Required action:
Within the material below, how many lines include the word "Airbnb"? Only the number should be given.

Data for this exercise:
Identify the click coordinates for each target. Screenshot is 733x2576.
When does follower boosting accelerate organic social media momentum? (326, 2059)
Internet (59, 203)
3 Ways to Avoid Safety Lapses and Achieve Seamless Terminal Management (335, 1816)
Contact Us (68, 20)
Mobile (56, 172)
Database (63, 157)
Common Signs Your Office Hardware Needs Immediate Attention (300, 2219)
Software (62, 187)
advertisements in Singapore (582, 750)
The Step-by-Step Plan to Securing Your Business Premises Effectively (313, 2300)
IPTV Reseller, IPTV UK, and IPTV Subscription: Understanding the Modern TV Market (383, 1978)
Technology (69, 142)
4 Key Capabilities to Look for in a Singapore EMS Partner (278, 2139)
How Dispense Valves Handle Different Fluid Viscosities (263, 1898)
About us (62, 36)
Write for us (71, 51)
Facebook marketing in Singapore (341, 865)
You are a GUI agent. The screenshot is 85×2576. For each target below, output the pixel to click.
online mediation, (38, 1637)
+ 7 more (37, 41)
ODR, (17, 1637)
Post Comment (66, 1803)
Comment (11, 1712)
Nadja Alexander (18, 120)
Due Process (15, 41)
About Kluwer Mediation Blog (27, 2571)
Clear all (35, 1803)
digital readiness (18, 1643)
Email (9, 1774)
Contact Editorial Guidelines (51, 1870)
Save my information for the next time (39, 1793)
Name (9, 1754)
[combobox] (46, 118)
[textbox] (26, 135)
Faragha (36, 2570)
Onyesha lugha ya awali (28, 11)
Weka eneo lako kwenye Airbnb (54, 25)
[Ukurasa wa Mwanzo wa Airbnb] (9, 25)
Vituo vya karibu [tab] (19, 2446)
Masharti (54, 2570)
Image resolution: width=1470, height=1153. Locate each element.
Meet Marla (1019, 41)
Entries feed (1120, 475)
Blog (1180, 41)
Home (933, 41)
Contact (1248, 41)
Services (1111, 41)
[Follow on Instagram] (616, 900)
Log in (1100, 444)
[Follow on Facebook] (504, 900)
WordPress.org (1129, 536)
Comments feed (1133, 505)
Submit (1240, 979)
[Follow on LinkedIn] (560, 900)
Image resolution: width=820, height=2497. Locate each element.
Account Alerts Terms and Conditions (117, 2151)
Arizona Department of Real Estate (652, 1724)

Result for this task:
2